最近は、化学肥料を使うので検便が不必要になったようです。潰瘍性大腸炎の治療に「人の便を移植」という話があり、最近この難病(安倍元首相も・・)が増えているのはその所為かも知れません。

また、回虫や蟯虫を宿す子供はアトピー性皮膚炎にならないという話があります。彼等のウンコは抗ヒスタミンの効果あるそうです。

 

『エルサレムで発見の2500年以上前のトイレ、「ジアルジア症」の痕跡

2023.05.26 Fri posted at 17:54 JST

(CNN) 中東エルサレムで2500年以上前のトイレ2基が発見され、排せつ物のサンプルを分析したところ、下痢を引き起こす寄生虫の痕跡が見つかった――。寄生虫学の専門誌に25日、そんな論文が発表された。

石造りのトイレ2基の下にある汚水溜(だ)めから発掘された物質を分析した結果、下痢を引き起こす寄生虫の痕跡が見つかった。2基のトイレはエリート層のものだったとみられる。

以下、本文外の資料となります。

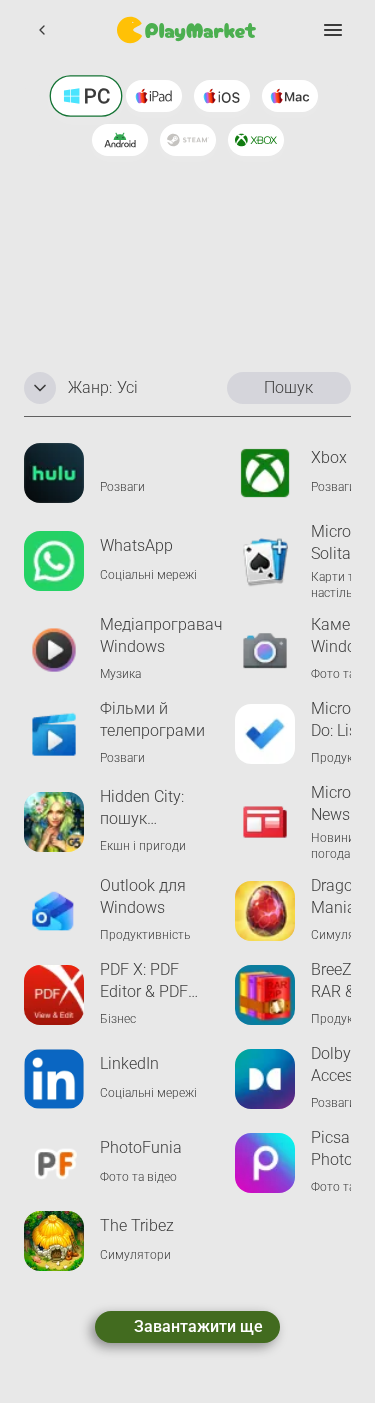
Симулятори (135, 1255)
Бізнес (118, 1019)
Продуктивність (145, 935)
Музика (120, 674)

当時のエルサレムはアッシリア帝国の政治・宗教上の拠点として活況を呈しており、8000~2万5000人が暮らしていた。

今回見つかったのは「ジアルジア症」と呼ばれる疾患の最初期の例。この感染症は下痢や腹部の痛み、体重の減少を引き起こす。以前にも現在のトルコに当たるローマ時代の土地や、現在のイスラエルに当たる中世の土地で発見されていた。

論文の筆頭著者を務めた英ケンブリッジ大学考古学部の名誉研究員、ピアーズ・ミッチェル氏は声明で「下痢は排せつ物が飲み水や食べ物を汚染することで広がる。人口過密や暑さ、ハエに悩まされ、入手可能な水が限られていた古代近東の初期の都市では、この点が大きな問題になっていた可能性がある」と指摘した。

現在ではジアルジア症で亡くなる患者の大半は子どもが占める。子どもの場合、慢性的な感染は成長阻害や認知機能障害、発育不良につながる可能性がある。

太古の排せつ物は考古学者にとって情報の宝庫となる。これまでにも、鉄器時代のヨーロッパ人がブルーチーズを味わっていたことや、ストーンヘンジを建設した人たちが牛の内臓を食べていたことなどが排せつ物から判明している。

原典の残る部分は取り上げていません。